━━━ Listed entries

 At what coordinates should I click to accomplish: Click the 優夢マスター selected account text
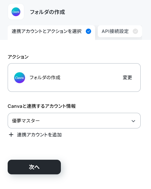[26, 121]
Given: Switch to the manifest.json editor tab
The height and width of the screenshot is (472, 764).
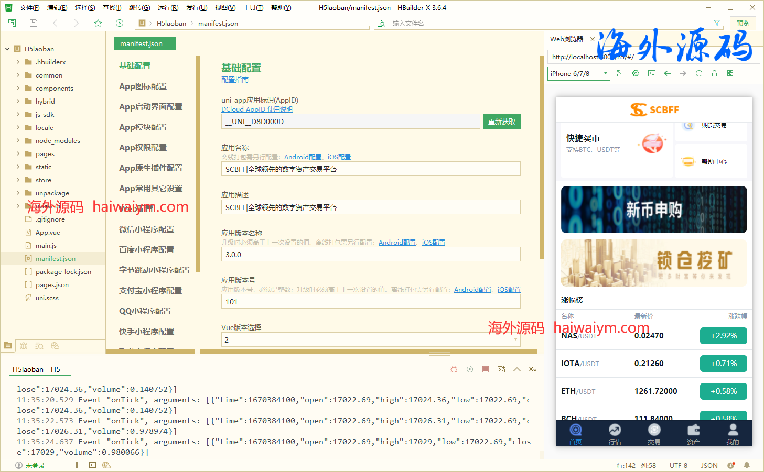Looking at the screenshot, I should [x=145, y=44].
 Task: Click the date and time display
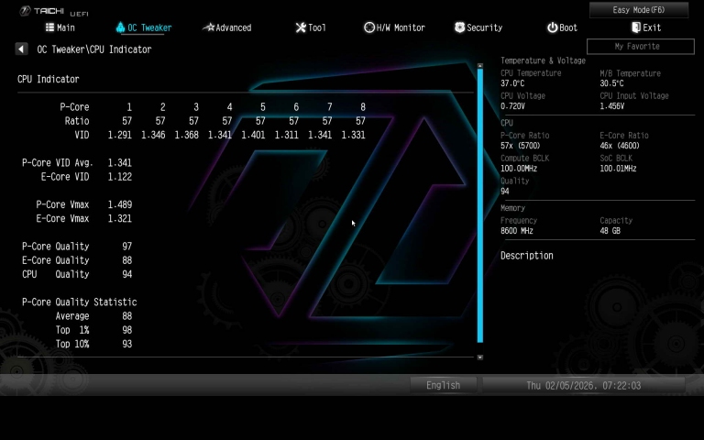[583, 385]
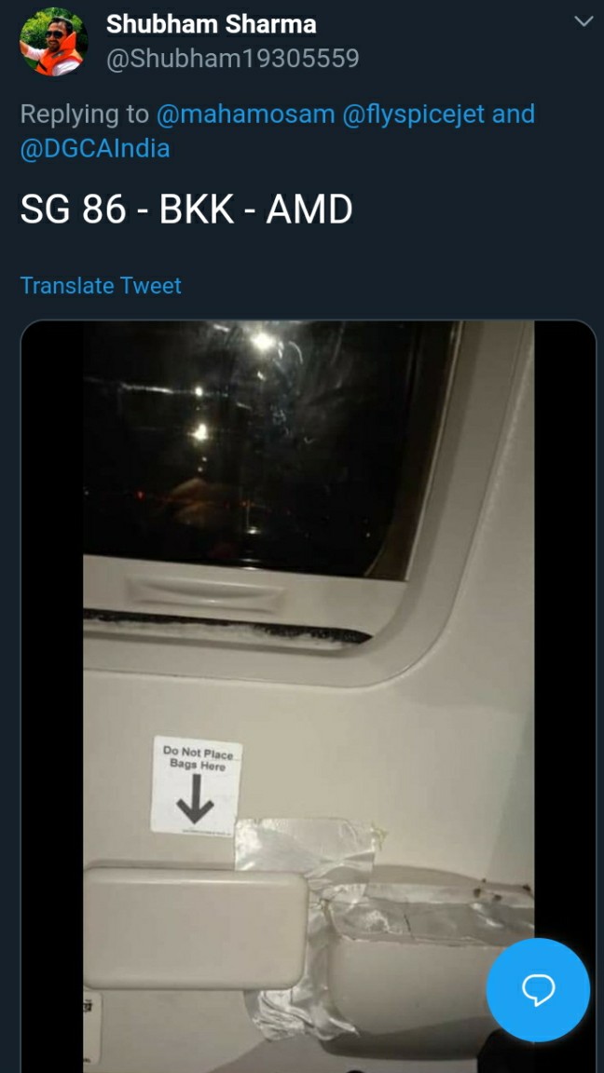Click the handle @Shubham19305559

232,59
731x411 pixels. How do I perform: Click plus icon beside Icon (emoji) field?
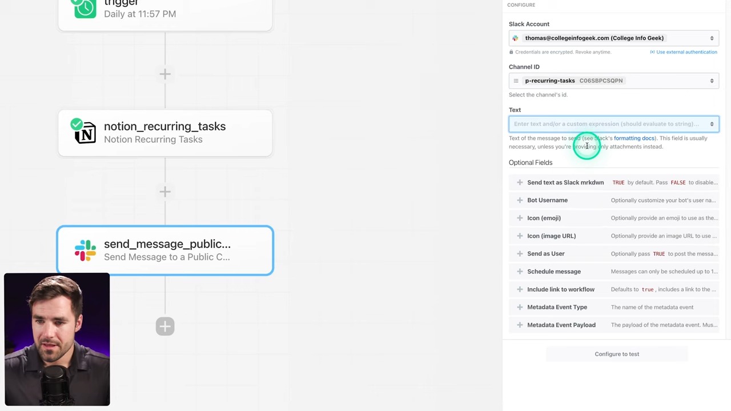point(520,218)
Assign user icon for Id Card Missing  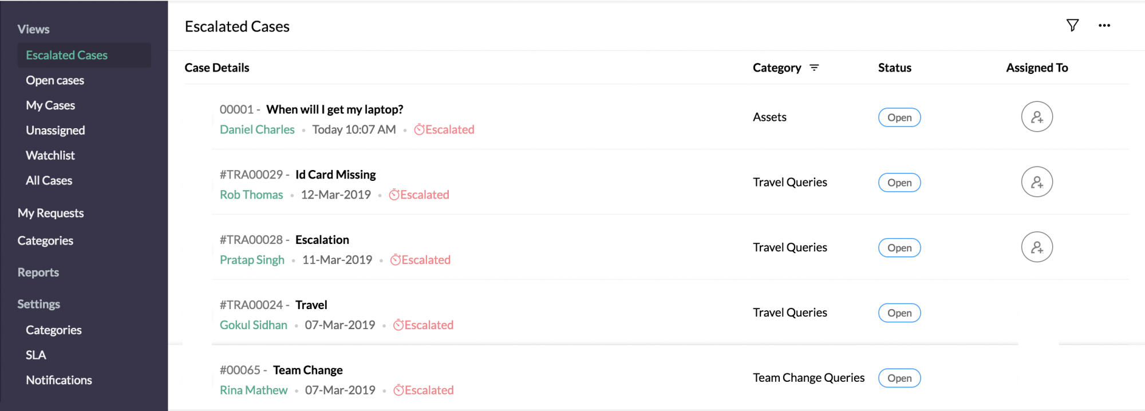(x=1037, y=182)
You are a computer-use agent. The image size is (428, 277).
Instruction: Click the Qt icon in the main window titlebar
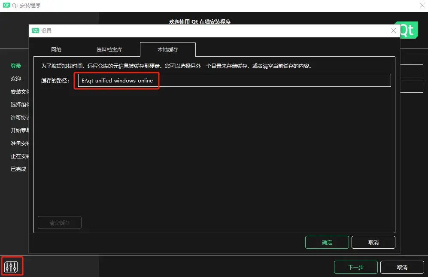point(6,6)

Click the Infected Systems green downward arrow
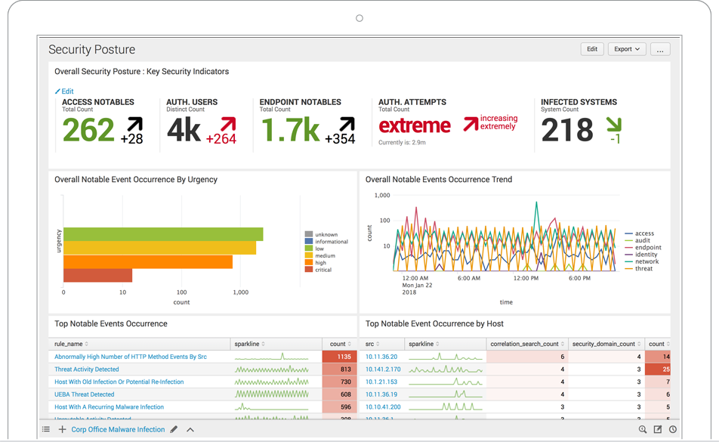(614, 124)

━━━━━━

Directions for this task: Copy out exactly the lines from the one with "Click the Infected" through the end of the listing, both ends included, omitting any picture.

Final answer:
Click the Infected Systems green downward arrow
(614, 124)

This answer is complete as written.